**Problem to solve:** Pick out each line below that contains the word "Select", and copy those lines.

(Element lookup records)
──────────────────────────────

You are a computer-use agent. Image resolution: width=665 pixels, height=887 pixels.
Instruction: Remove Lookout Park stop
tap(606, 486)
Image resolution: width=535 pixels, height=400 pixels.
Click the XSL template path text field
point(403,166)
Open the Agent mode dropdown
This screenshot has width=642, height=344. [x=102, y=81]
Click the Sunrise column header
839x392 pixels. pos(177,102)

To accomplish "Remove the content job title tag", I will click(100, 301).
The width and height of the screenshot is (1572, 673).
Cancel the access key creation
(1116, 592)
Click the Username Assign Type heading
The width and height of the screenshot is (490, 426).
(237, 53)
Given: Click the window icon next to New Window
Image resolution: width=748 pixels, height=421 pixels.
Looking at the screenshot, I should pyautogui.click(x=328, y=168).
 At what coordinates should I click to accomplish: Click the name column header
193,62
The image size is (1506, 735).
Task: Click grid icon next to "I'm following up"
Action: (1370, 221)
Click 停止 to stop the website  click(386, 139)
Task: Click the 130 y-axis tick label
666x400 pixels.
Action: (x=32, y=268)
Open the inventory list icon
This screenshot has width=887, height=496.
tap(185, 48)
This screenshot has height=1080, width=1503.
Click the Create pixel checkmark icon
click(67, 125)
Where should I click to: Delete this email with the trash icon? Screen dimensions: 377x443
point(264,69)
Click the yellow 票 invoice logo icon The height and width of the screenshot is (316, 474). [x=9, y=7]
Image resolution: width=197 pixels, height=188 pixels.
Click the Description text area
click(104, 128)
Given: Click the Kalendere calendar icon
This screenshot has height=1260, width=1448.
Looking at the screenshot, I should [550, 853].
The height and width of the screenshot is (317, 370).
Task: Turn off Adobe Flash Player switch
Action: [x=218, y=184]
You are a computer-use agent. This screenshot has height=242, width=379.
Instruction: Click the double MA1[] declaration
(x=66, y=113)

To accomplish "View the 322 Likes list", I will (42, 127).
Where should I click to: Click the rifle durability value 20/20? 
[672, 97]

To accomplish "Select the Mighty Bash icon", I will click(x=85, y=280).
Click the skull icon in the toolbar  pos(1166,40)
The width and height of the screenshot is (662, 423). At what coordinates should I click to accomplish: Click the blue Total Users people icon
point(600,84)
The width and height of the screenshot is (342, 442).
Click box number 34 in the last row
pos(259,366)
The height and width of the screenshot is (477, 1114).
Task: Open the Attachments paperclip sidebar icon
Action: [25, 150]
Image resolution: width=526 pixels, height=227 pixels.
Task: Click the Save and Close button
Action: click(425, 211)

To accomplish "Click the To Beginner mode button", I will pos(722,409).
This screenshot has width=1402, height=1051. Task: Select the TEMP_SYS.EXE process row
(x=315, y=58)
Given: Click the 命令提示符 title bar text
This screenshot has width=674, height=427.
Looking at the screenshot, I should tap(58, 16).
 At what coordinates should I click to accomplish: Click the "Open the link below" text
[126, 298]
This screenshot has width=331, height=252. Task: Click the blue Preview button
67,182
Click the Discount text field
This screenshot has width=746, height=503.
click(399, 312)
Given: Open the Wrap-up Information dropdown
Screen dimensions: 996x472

──────────────────────────────

**Exercise answer:**
To accomplish "Select the Mighty Bash icon", I will click(x=85, y=280).
This screenshot has width=1402, height=1051. Task: Select the TEMP_SYS.EXE process row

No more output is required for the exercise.